Floods in southern Africa

Mozambique floods hit power exports, displace 70,000 – ‘There used to be only a few crocodiles in the Limpopo River. Now there are a lot.’



25 January, 2013

Floods in southern Mozambique have displaced up to 70 000 people and cut power exports to energy-hungry neighbour South Africa in half, officials said yesterday. The south and centre of the country have been placed on red alert after experiencing the heaviest rainfall since devastating floods killed some 800 people in 2000.

In some places current water levels are higher than they were during that disaster. As the Limpopo River raged through the southern town of Chokwe, people slept in the open, many by the roadside, local media reported.

The record flood levels submerged houses in some places, emergency officials said. "We are sending seven days of food for 70 000 people," the country's international humanitarian head Lola Castro told AFP.

But she added: "Our in-country stocks are limited. We are requesting donor support." Nine rivers in six water systems were still above disaster levels by yesterday. The waters were predicted to drop in Chokwe, but rise at the Limpopo River's mouth in Xai-Xai on the Indian Ocean.

Aid agencies are sending trucks with food and emergency supplies to emergency shelters near Chokwe, where people are still arriving on foot or the back of trucks.
Helicopters would start rescuing people stranded on rooftops from today, said Castro. Meanwhile convoys of cars packed with people's belongings were leaving Xai-Xai, capital of southern province Gaza, as the city braced for the deluge, an AFP correspondent reported.

Onlookers crowded the banks of the swollen Limpopo River watching evacuations. Authorities say most people heeded the warning to move to higher ground.

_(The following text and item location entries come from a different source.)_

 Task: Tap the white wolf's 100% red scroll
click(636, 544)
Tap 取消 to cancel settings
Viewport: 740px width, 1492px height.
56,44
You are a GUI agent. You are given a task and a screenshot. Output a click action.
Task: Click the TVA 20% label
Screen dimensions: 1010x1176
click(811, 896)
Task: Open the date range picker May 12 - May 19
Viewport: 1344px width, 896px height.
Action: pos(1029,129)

Aid agencies are sending trucks with food and emergency supplies to emergency shelters near Chokwe, where people are still arriving on foot or the back of trucks.

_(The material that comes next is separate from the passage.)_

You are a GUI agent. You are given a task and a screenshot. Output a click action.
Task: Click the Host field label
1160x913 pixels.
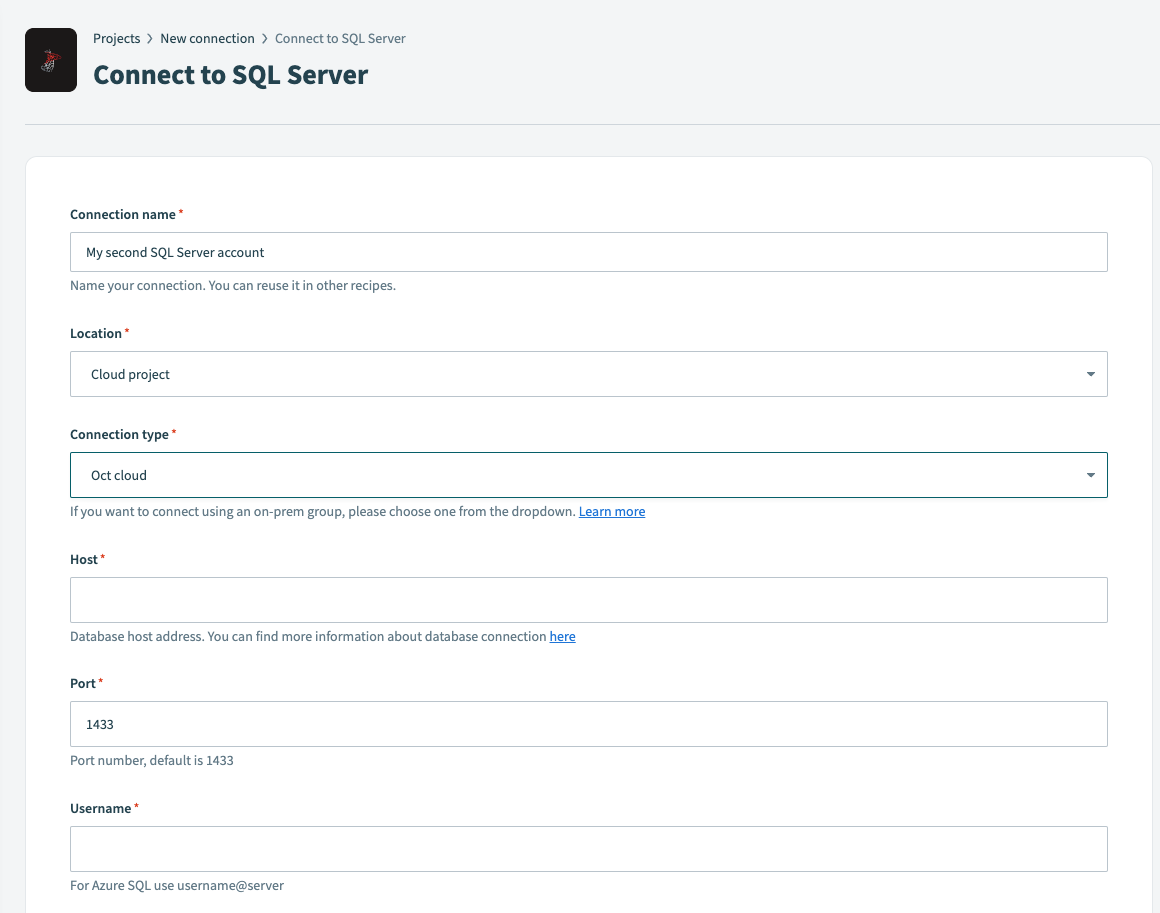[x=82, y=559]
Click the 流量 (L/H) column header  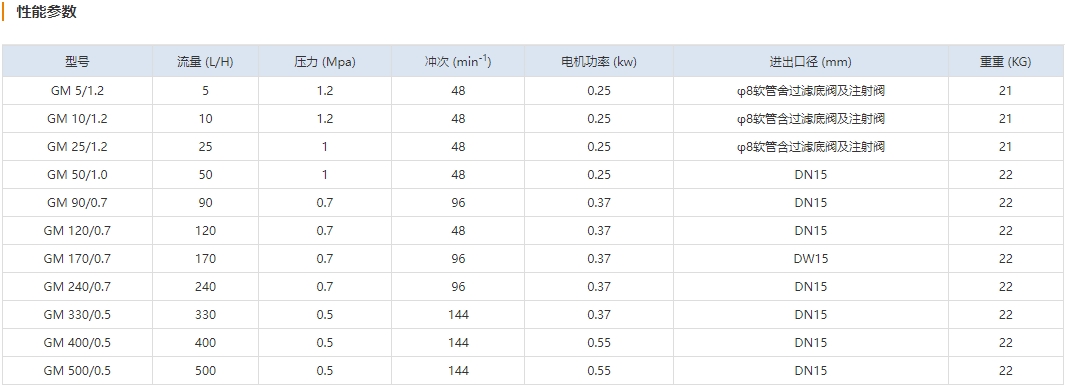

Most are women, children and the elderly. So far very little food has reached them since they fled their homes early Tuesday. Locals were slow to evacuate the town, which complicated humanitarian programmes, said Castro.

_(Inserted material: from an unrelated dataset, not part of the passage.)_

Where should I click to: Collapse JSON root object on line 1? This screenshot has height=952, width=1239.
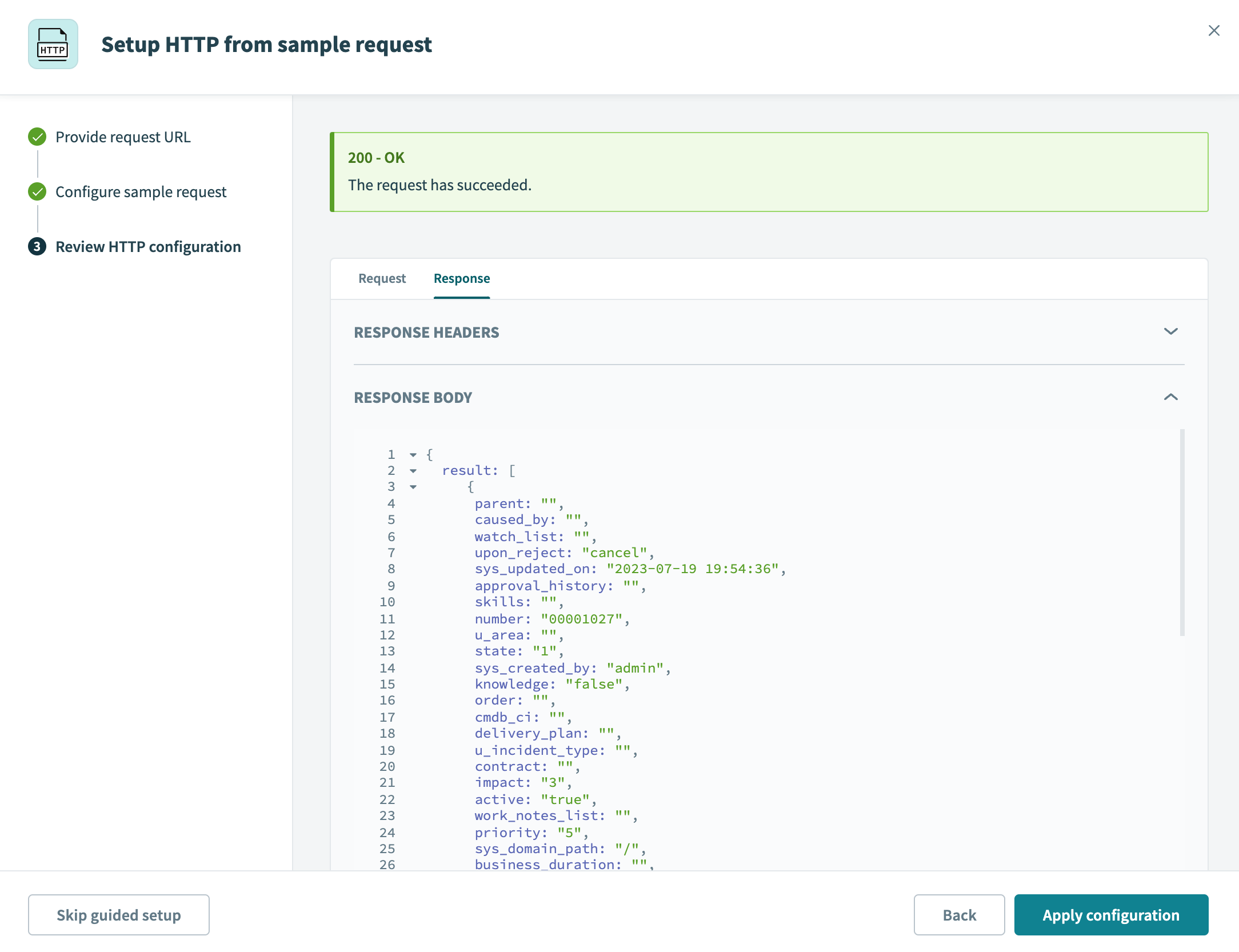(x=413, y=455)
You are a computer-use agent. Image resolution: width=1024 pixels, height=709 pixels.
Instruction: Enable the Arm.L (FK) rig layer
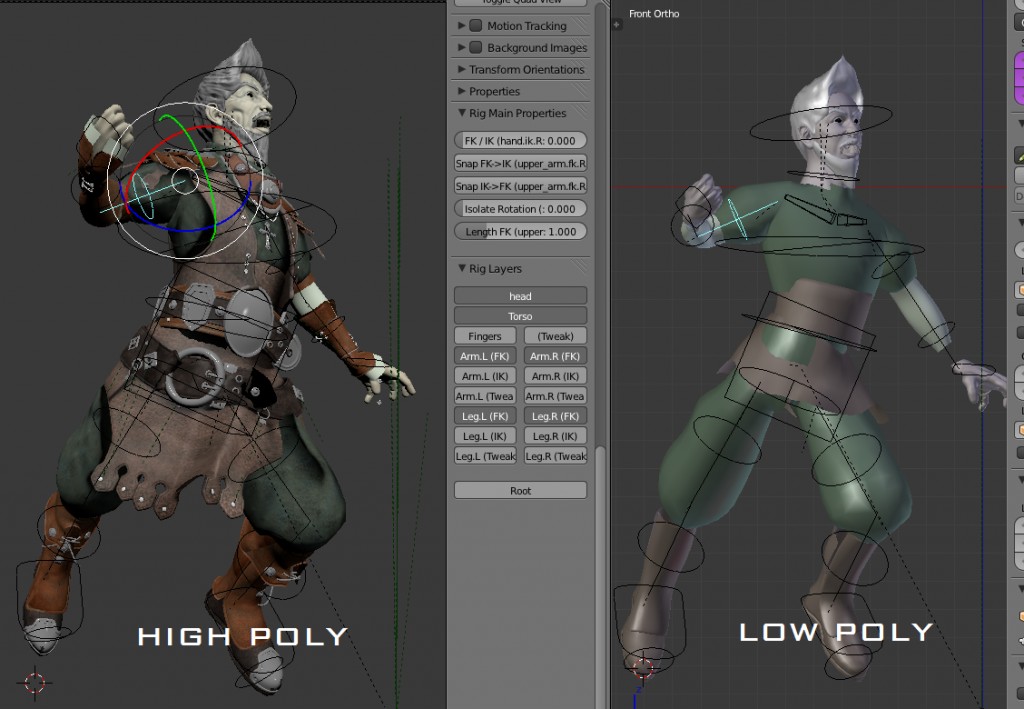tap(485, 355)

Mozambique remains one of the poorest countries in the world, ranking 184th out of 187 countries on the United Nations Development Programme's Human Development Index. Heavy rains are predicted to pelt the south until next Tuesday. In neighbouring South Africa 15 000 crocodiles escaped from a farm as the Limpopo flooded upstream from Mozambique.

Key power lines to South Africa were also damaged by the flooding of the Limpopo, Hilary Joffe, a spokesperson for South Africa's energy giant Eskom, said. "That has meant the supplies from Mozambique have been reduced. We are getting much less than 650 megawatts ... which is less than half of what it should be."

Eskom imports between 1 300 and 1 500 megawatts of electricity from Mozambique's Hidroelectrica de Cahora Bassa (HCB), the operators of one of Africa's largest hydro-electric projects.Work is underway to fix the transmission line, and South Africa is helping its impoverished neighbour with the repairs, Eskom says.

It is getting electricity from other providers to avoid brownouts.


Thousands of crocodiles on the loose after South Africa floods



JOHANNESBURG (Reuters) – Some 15,000 crocodiles escaped from a South African reptile farm in flood waters this week and were on the loose in and around one of southern Africa's biggest rivers, a newspaper reported on Thursday.

"There used to be only a few crocodiles in the Limpopo River. Now there are a lot," Zane Langman, whose in-laws own the farm in the northern part of the country told Beeld newspaper.

Langman said only half the escaped crocodiles from the Rakwena Crocodile Farm close to the Botswana border had been recaptured, the report said.

Langman added that farm gates were opened out of fear the rushing flood water would crush the crocodiles.